**DIRECTIONS FOR THIS TASK:**
Except for the pictures, output the records in full and exactly.

WORKING DATA below:

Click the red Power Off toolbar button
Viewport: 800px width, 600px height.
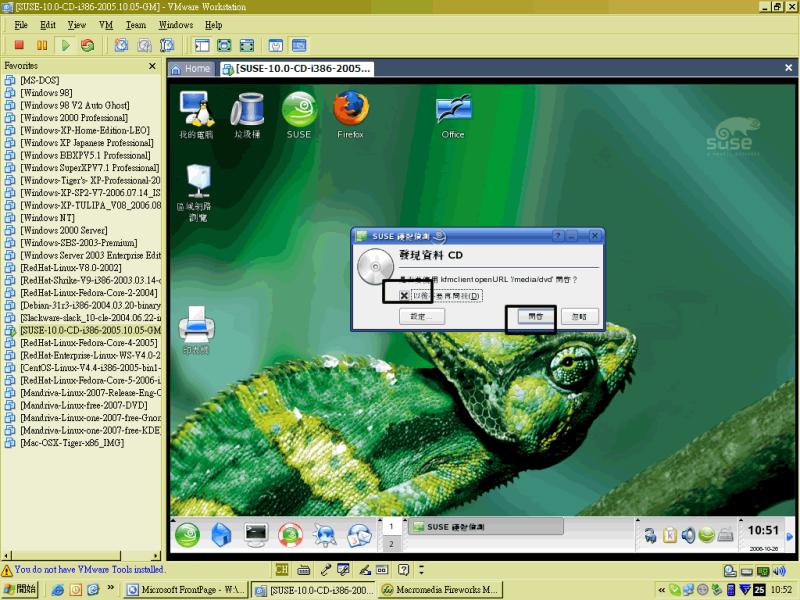(18, 45)
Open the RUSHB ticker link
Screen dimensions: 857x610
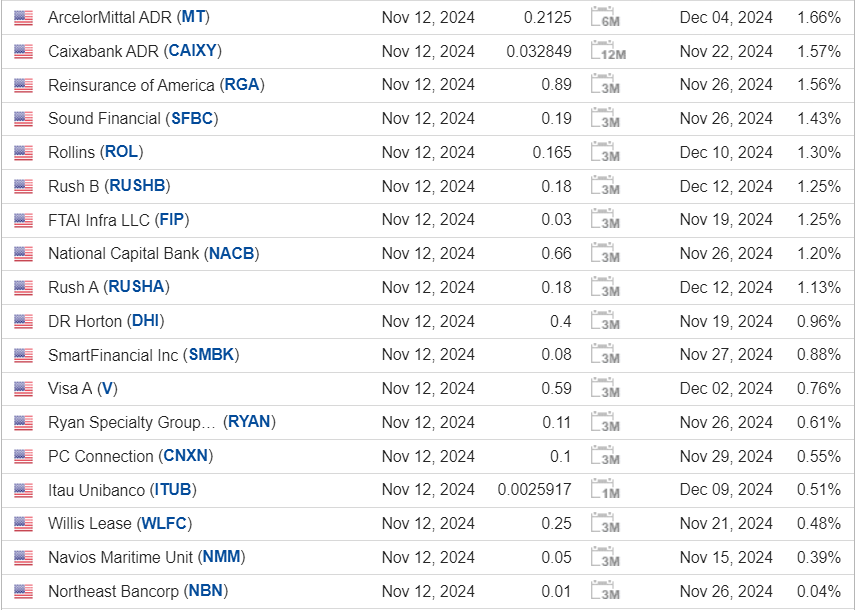coord(137,186)

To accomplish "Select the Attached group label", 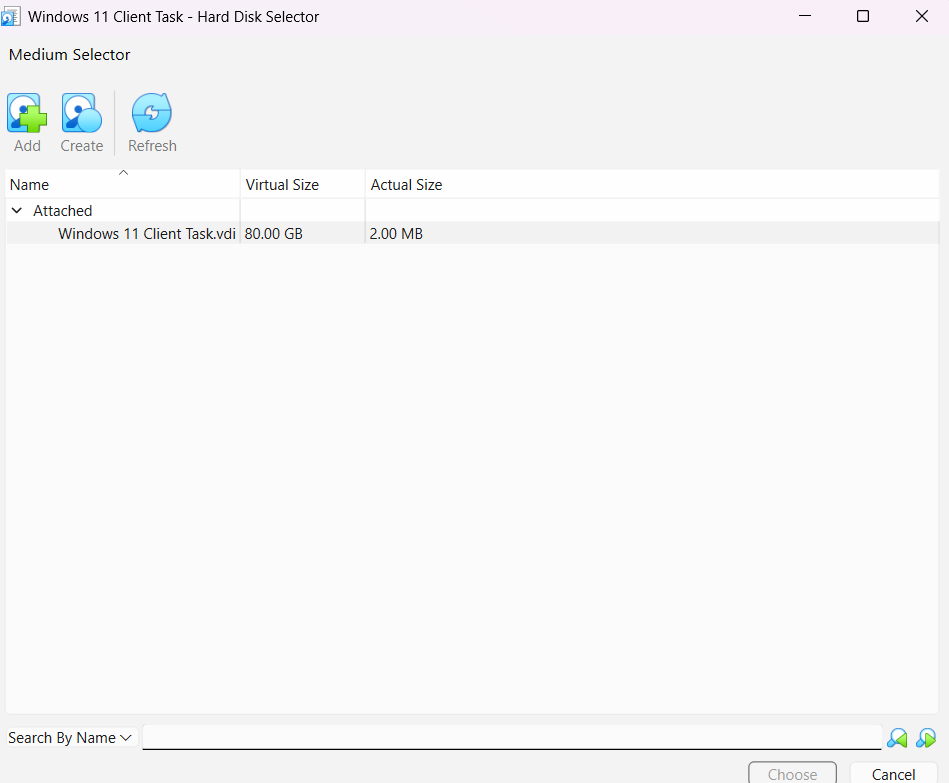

End of WORKING DATA.

**EXERCISE ANSWER:**
Click the red Power Off toolbar button
Viewport: 800px width, 600px height.
(18, 45)
Open the RUSHB ticker link
Screen dimensions: 857x610
coord(137,186)

To accomplish "Select the Attached group label", 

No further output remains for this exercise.